Material provided =
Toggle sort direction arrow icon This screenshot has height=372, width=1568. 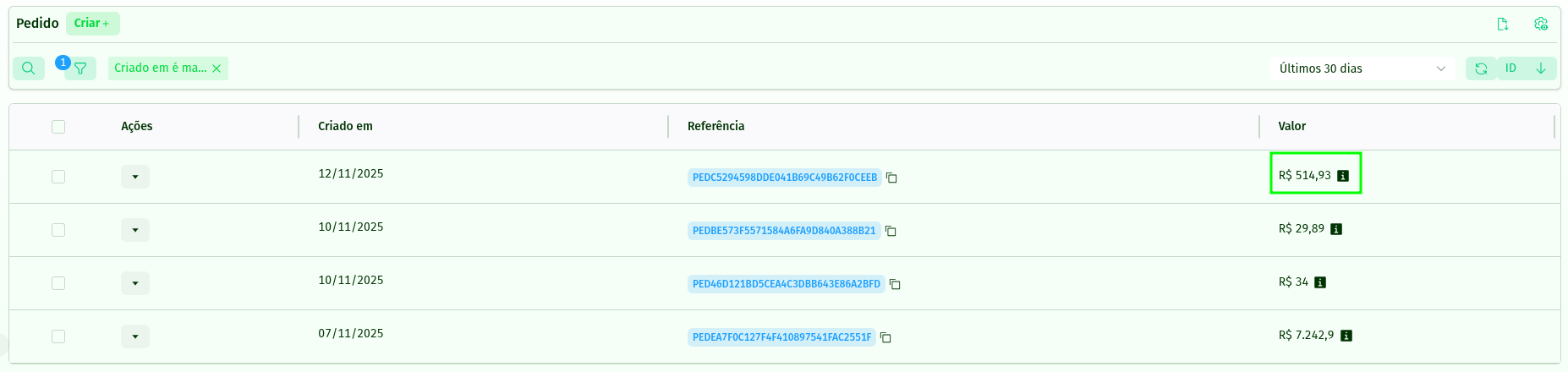[x=1541, y=68]
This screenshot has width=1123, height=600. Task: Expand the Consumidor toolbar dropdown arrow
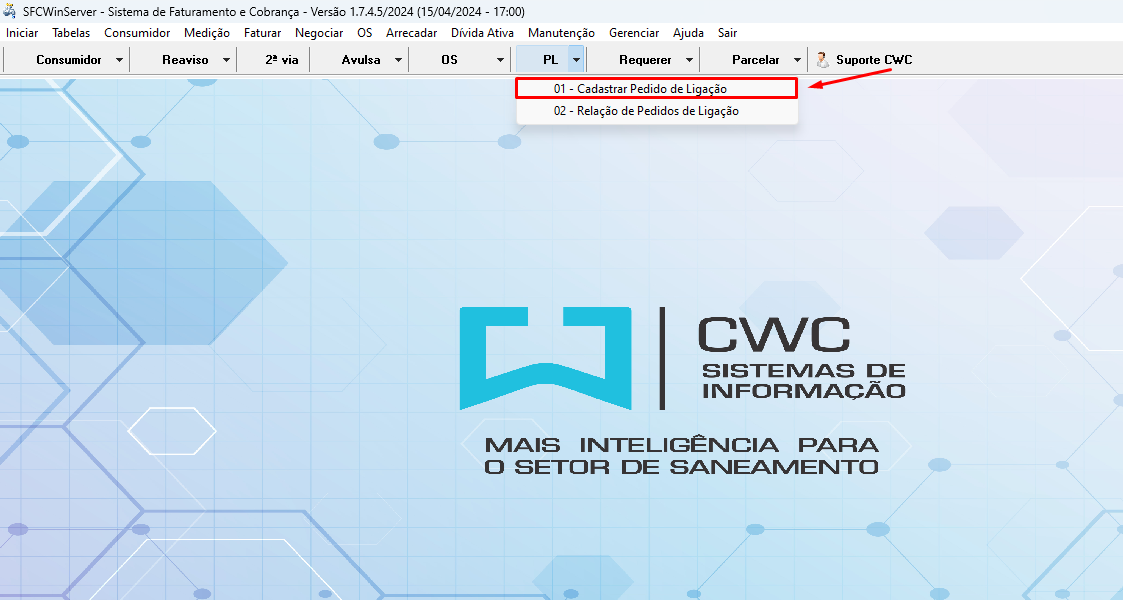pos(119,60)
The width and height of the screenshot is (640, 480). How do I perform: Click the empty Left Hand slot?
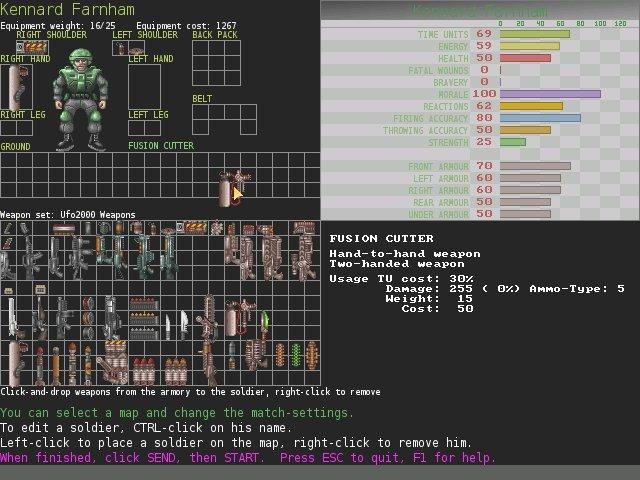(144, 87)
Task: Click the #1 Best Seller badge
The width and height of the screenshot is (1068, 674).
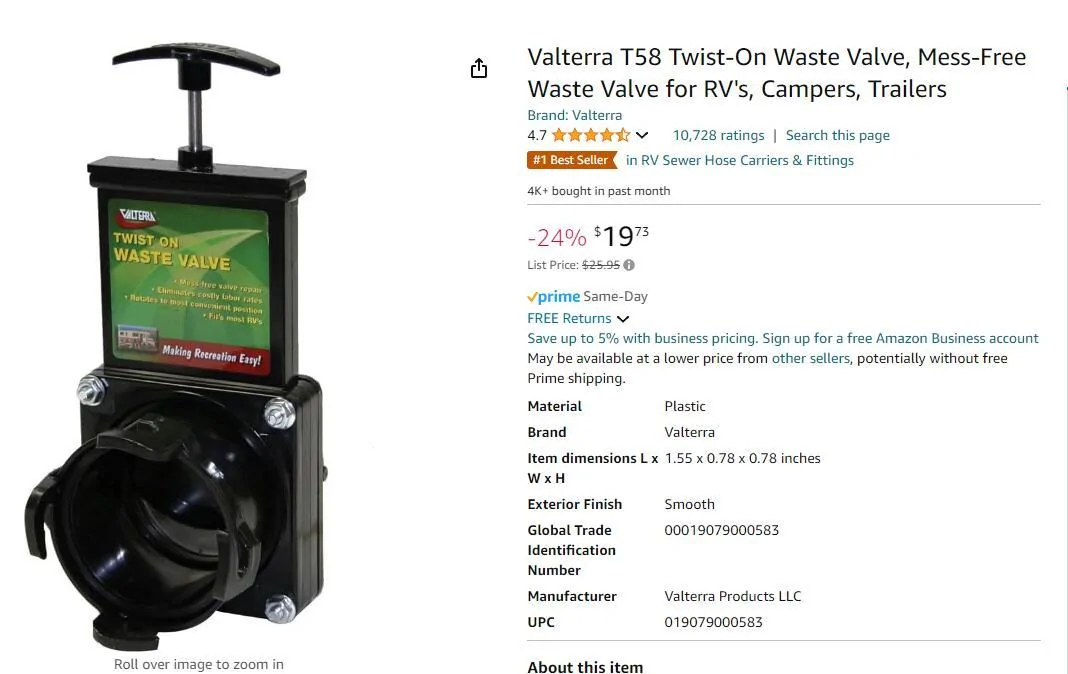Action: point(572,160)
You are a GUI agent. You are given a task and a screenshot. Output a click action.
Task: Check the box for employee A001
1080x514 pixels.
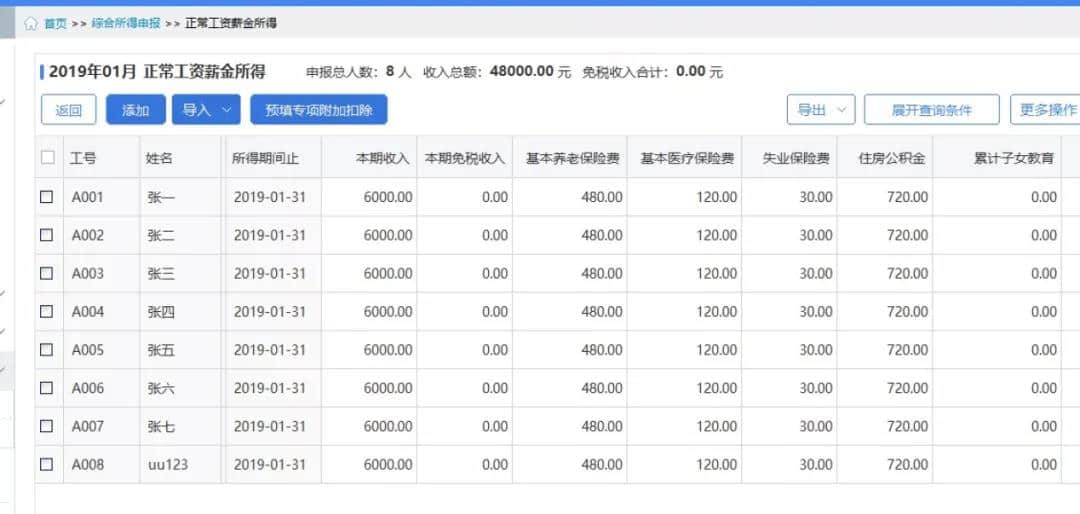(47, 197)
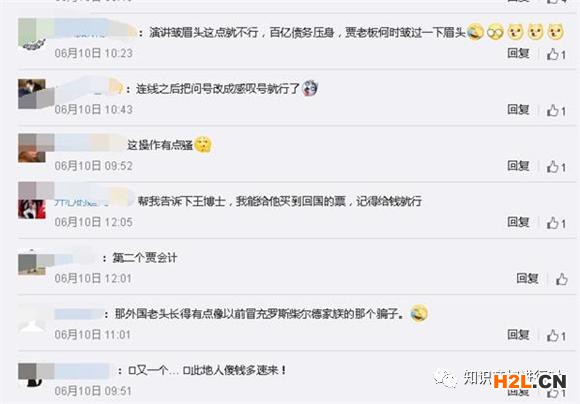Reply to the 06月10日 10:43 comment
This screenshot has height=404, width=580.
(518, 110)
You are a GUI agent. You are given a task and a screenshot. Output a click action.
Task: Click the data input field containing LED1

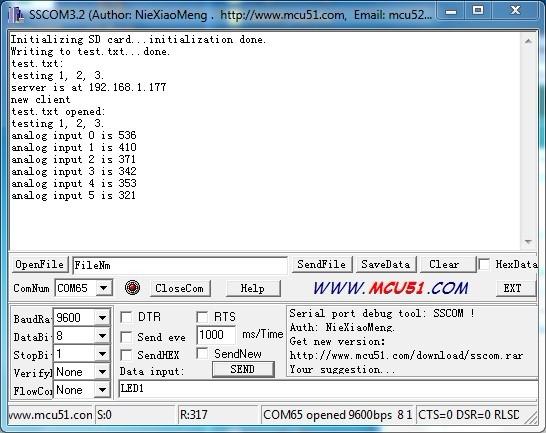(328, 388)
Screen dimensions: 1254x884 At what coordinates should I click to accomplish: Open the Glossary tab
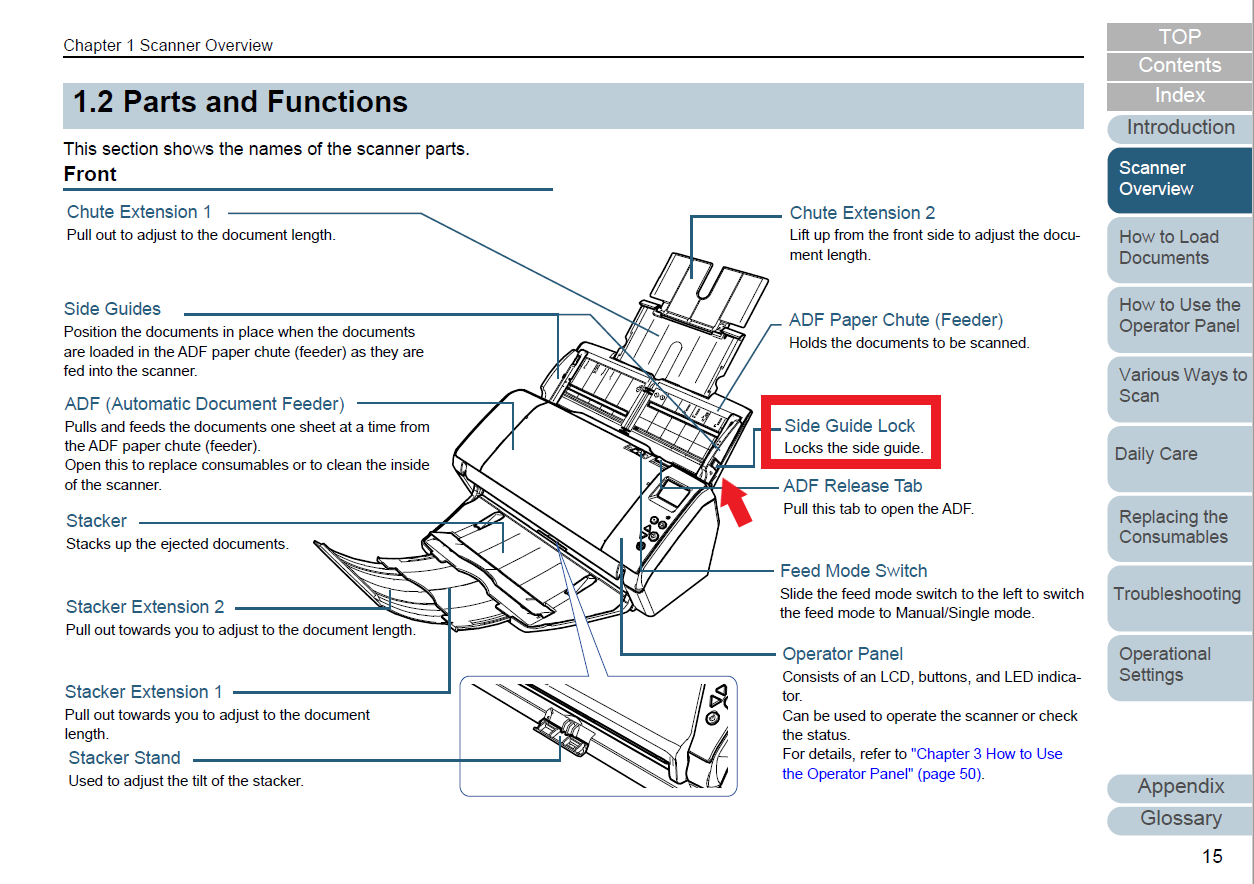[1179, 819]
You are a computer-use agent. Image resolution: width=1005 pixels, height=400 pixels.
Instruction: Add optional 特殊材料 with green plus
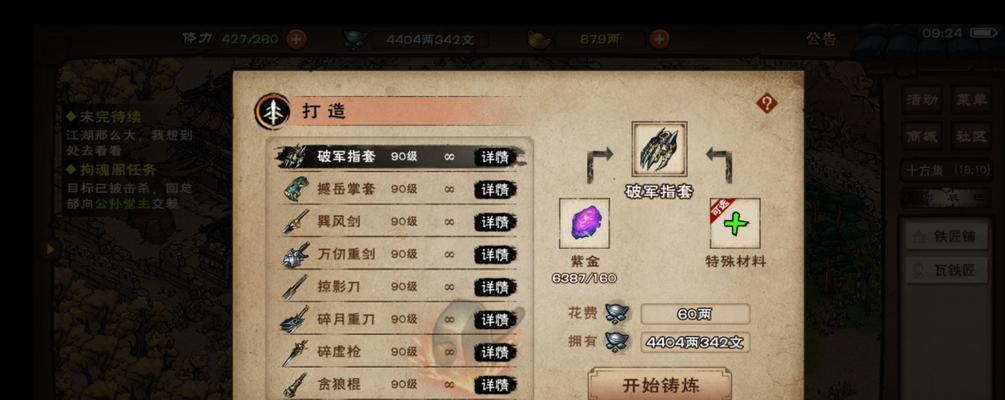coord(735,223)
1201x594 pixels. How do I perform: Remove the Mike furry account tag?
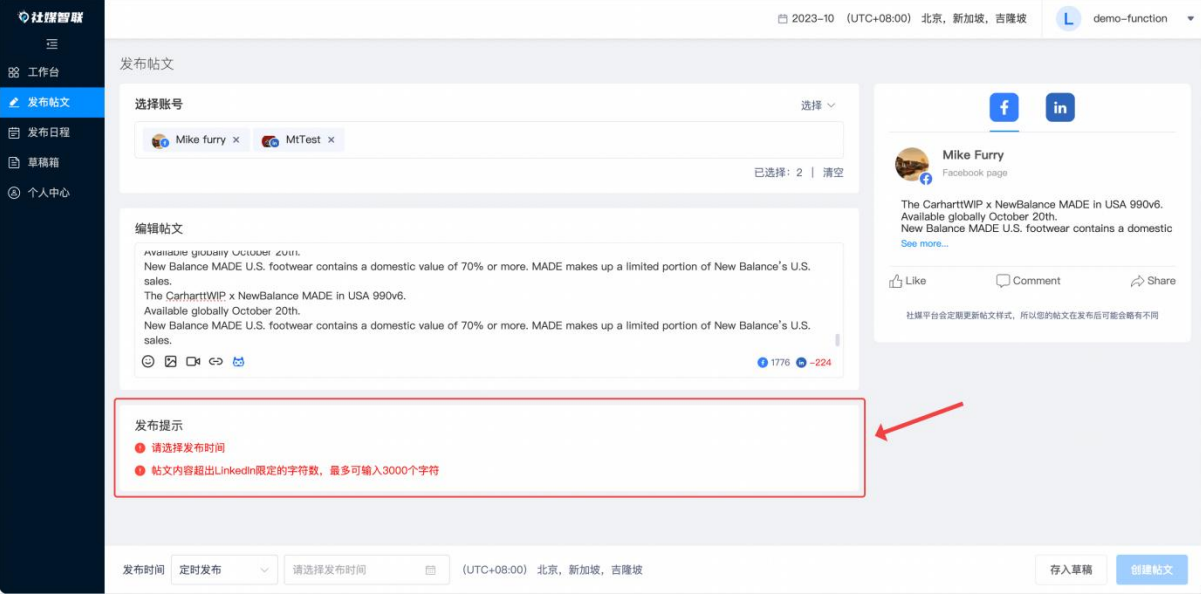[x=236, y=140]
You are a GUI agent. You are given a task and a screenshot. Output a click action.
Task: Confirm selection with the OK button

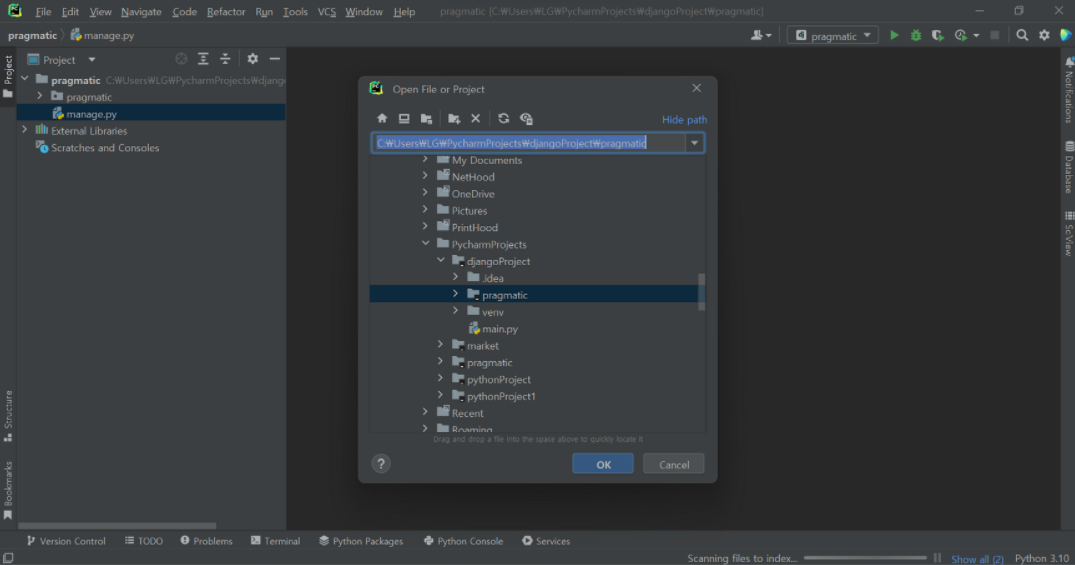603,464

Instructions to follow = From the line that contains "1080x514 pixels." to the last line of the data, print each line exactly, both ends included, and omit the pictures.

Answer for this exercise =
1080x514 pixels.
(47, 197)
Reply to the 06月10日 10:43 comment
This screenshot has height=404, width=580.
(518, 110)
You are a GUI agent. You are given a task and a screenshot. Output a click action.
Task: Click the data input field containing LED1

(328, 388)
Screen dimensions: 1254x884 At what coordinates should I click to accomplish: Open the Glossary tab
[1179, 819]
You are a computer-use agent. Image resolution: width=1005 pixels, height=400 pixels.
Instruction: Add optional 特殊材料 with green plus
coord(735,223)
1201x594 pixels. How do I perform: Remove the Mike furry account tag?
[x=236, y=140]
You are a GUI agent. You are given a task and a screenshot. Output a click action.
Task: Confirm selection with the OK button

603,464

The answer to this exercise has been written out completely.